**** GEKOZEN FRAGMENT

Sorry, ik kan echt geen antwoord geven op je vraag. Het komt me wel bekend voor, maar ik zou het echt niet weten. Als je twijfelt gewoon niet doen. Misschien weet iemand anders het wel.

----------


## MarinadeMix

_Namen en betekenissen;_ 



Voor vrouwennamen 
http://www.muslim-names.co.uk/index....ion=2&letter=A 

Voor mannennamen 
http://www.muslim-names.co.uk/index....ion=1&letter=A





taziaatjuh; in het volgende artikel vind je het antwoord op je vraag,




Naam veranderen na het bekeren tot de Islam.



Print paginaVraag: Als je je bekeert tot de islam, moet je dan een islamitische naam aannemen? En hoe zit het dan met de namen van je (toekomstige)kinderen? Moeten zij ook een islamitische naam krijgen? 

Antwoord: In de Naam van Allah, de Erbarmer, de Meest Barmhartige. 

Beste zuster, 

De Moslim dient oprecht en goed te zijn, en dit hoort te blijken uit alle aspecten van zijn of haar bestaan. Een goede naam is hier zeker een onderdeel van - het is als een sieraad voor de Moslim waarmee hij aangesproken wordt en wat iets over hem zegt, en het is de naam die hij draagt in dit leven en het hiernamaals. In principe is het niet verplicht om de naam te veranderen, aangezien sommige mensen in de tijd van de Profeet (vrede en zegening van Allah zij met hem) zich bekeerden en hun naam behielden. Echter, wanneer een naam slechte zaken of betekenissen bevat wordt het verplicht om de naam te veranderen. Een goed voorbeeld hiervan was de grote metgezel van de Profeet (vrede en zegen van Allah zij met hem), Abd ar-Rahmaan ibn 'Awf (moge Allah tevreden met hem zijn). Voor de bekering tot de Islam heette hij "Abd al-Kaa'ba" (dienaar van de Kaa'ba, of volgens een andere overlevering 'Abd-'Amr) en bij zijn bekering werd zijn naam door de Profeet (vrede en zegen van Allah zij met hem) verandert in Abd ar-Rahman (dienaar van de Erbarmer).

********

OPDRACHT => Geef uit het fragment over islamitische namen het stuk van "Voor mannennamen" tot en met "tot de Islam." woord voor woord terug.

**** RUWE GEGEVENS

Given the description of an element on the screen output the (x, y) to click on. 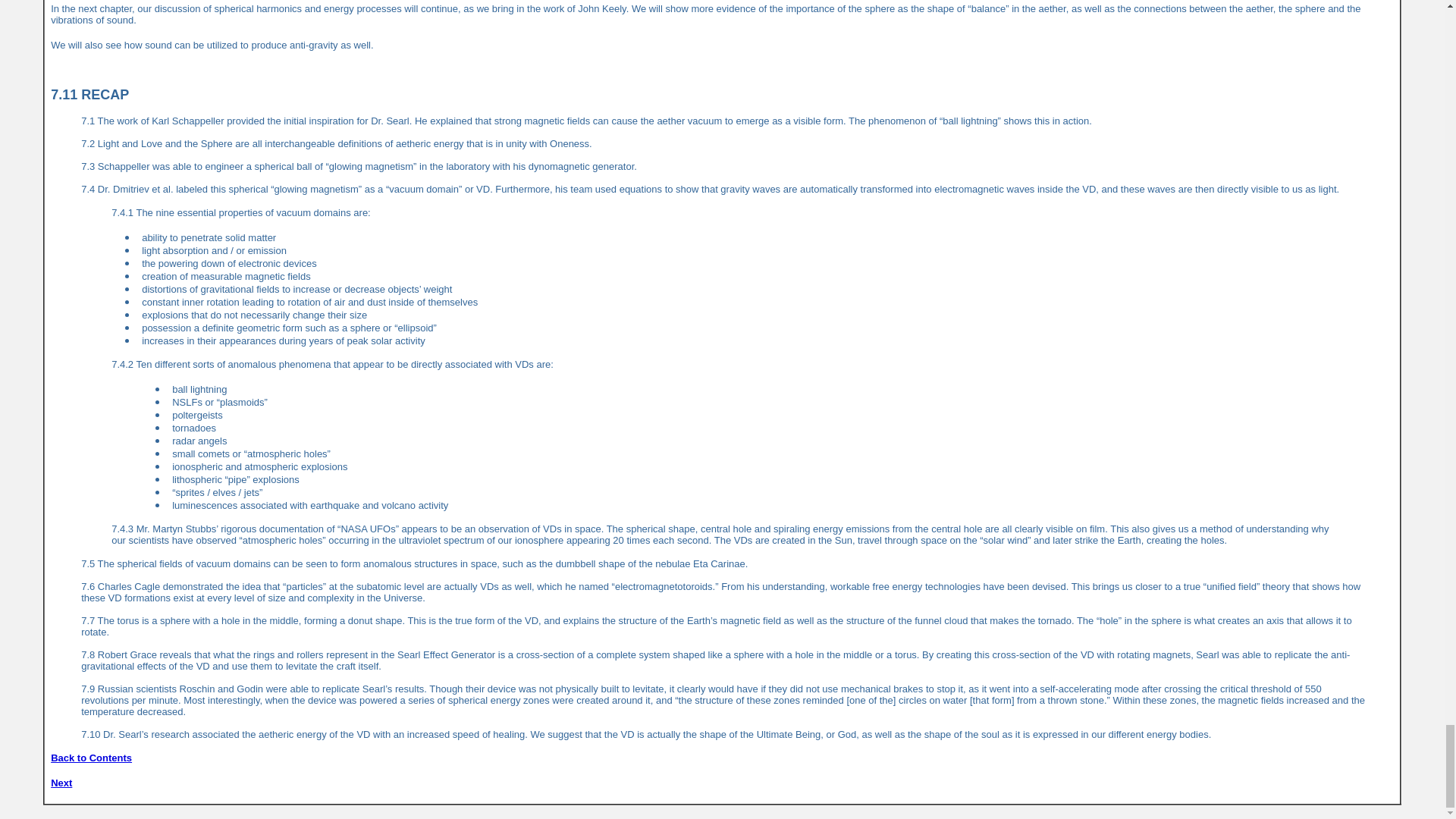
Next (60, 782)
Back to Contents (91, 757)
Given the description of an element on the screen output the (x, y) to click on. 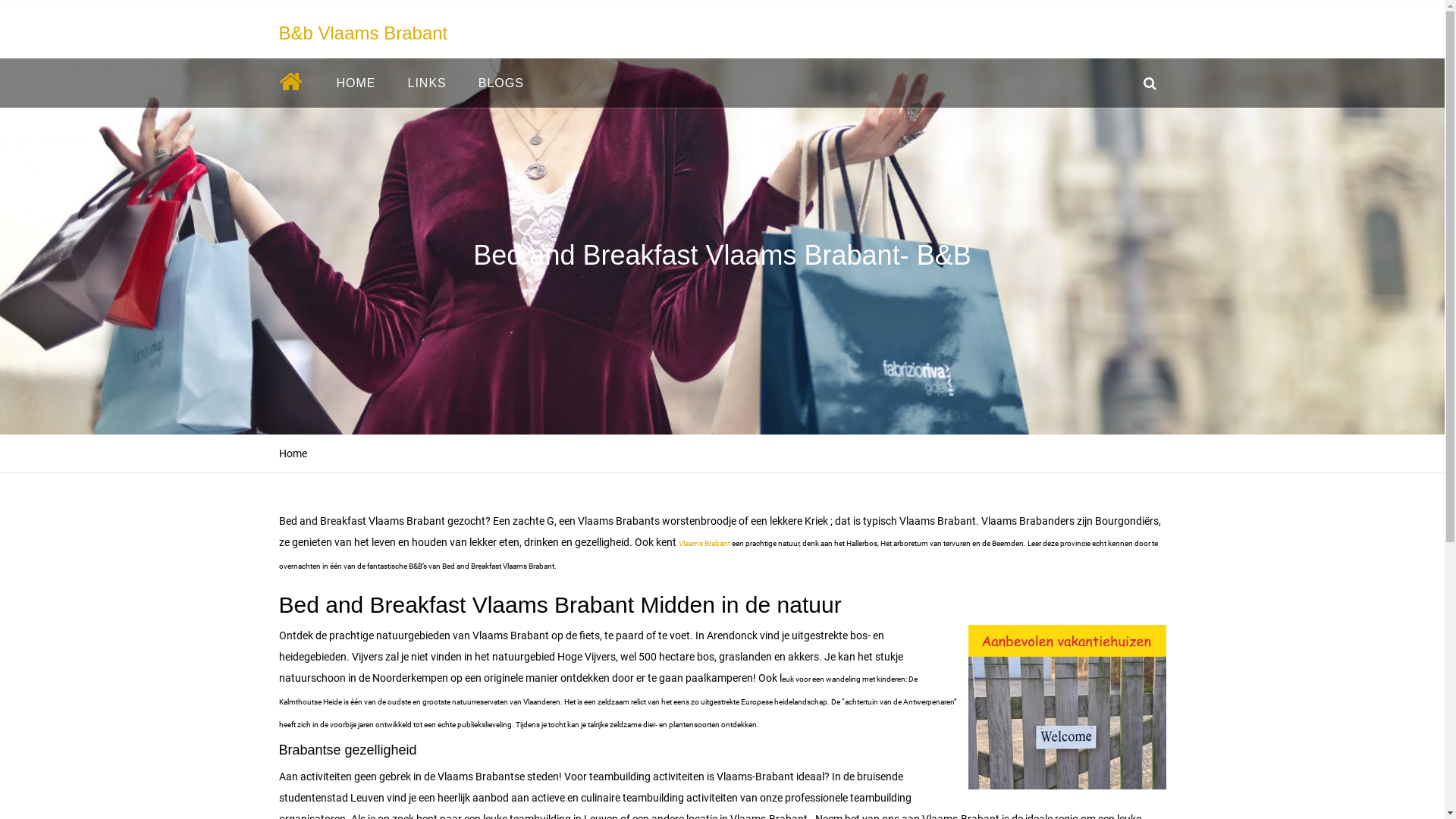
BLOGS Element type: text (500, 82)
HOME Element type: text (355, 82)
LINKS Element type: text (426, 82)
Vlaams Brabant Element type: text (703, 543)
B&b Vlaams Brabant Element type: text (363, 32)
search_icon Element type: hover (1148, 82)
Given the description of an element on the screen output the (x, y) to click on. 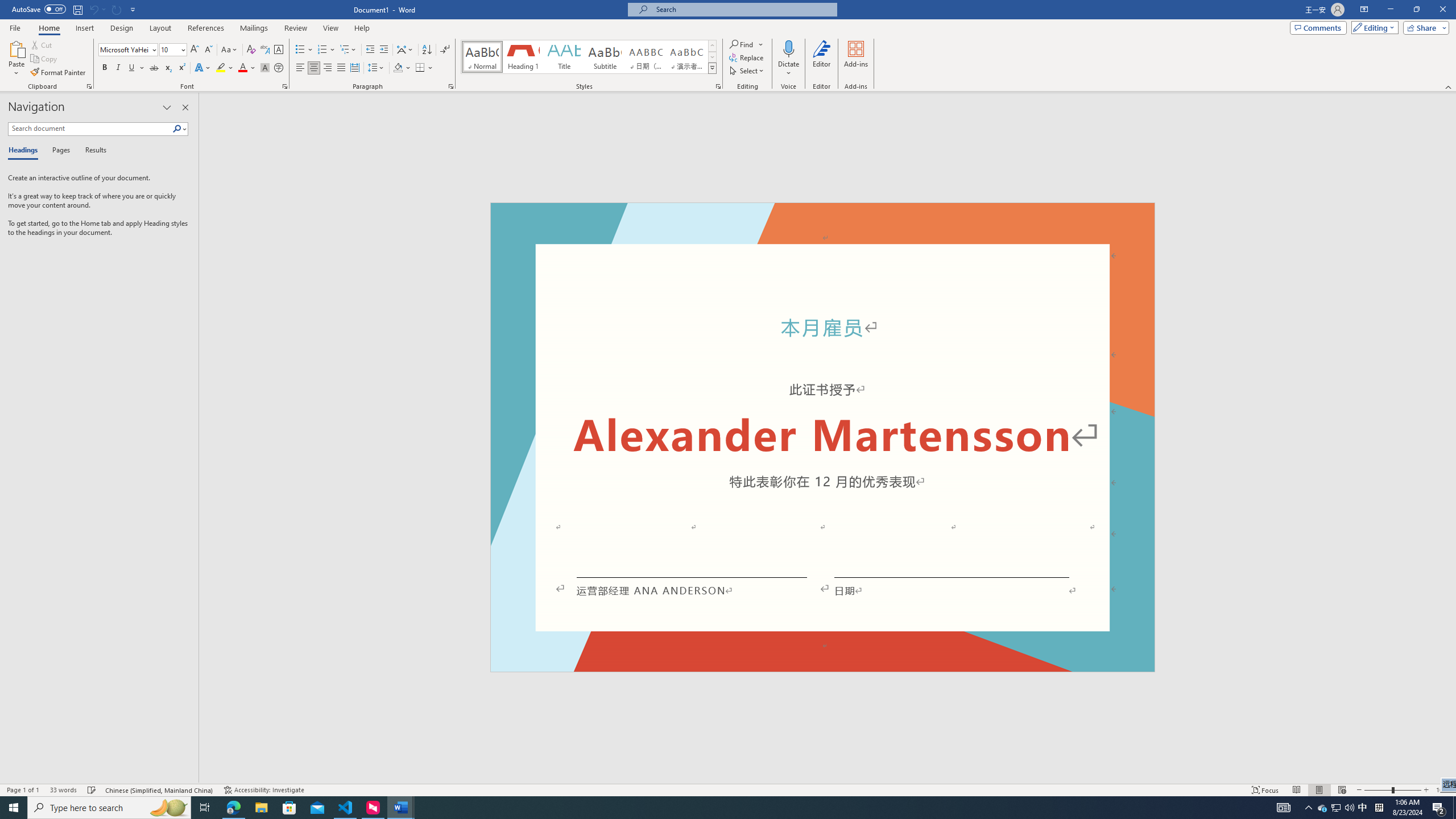
Text Effects and Typography (202, 67)
Text Highlight Color Yellow (220, 67)
References (205, 28)
Line and Paragraph Spacing (376, 67)
Decorative (822, 437)
Class: MsoCommandBar (728, 789)
Layout (160, 28)
Insert (83, 28)
Italic (118, 67)
Strikethrough (154, 67)
Given the description of an element on the screen output the (x, y) to click on. 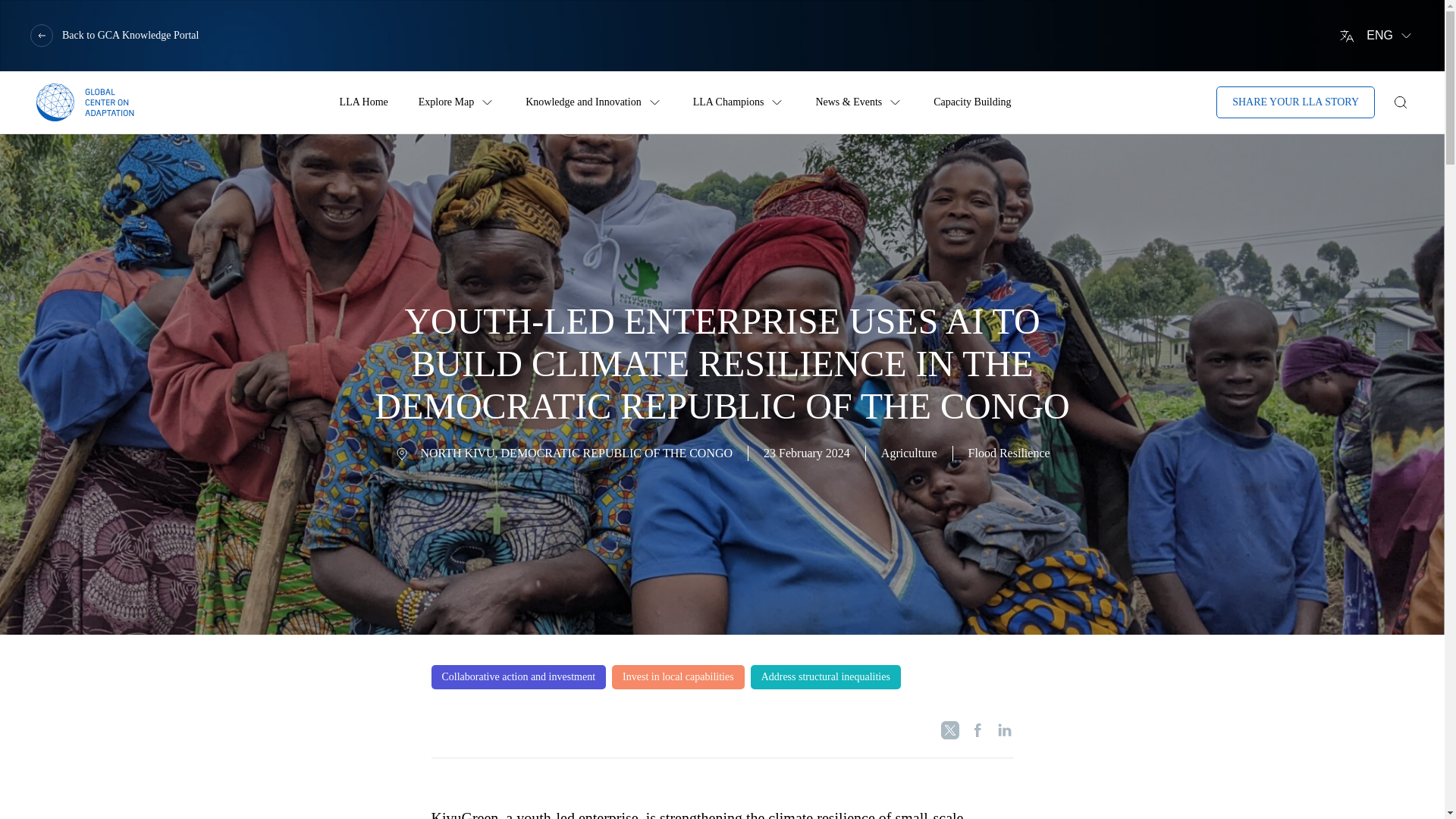
SHARE YOUR LLA STORY (1294, 101)
LLA Champions (728, 101)
Capacity Building (971, 101)
Collaborative action and investment (517, 677)
Knowledge and Innovation (582, 101)
Back to GCA Knowledge Portal (114, 35)
Address structural inequalities (826, 677)
Explore Map (446, 101)
LLA Home (363, 101)
Invest in local capabilities (677, 677)
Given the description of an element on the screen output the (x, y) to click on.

********

ANTWOORD =>
Voor mannennamen 
http://www.muslim-names.co.uk/index....ion=1&letter=A





taziaatjuh; in het volgende artikel vind je het antwoord op je vraag,




Naam veranderen na het bekeren tot de Islam.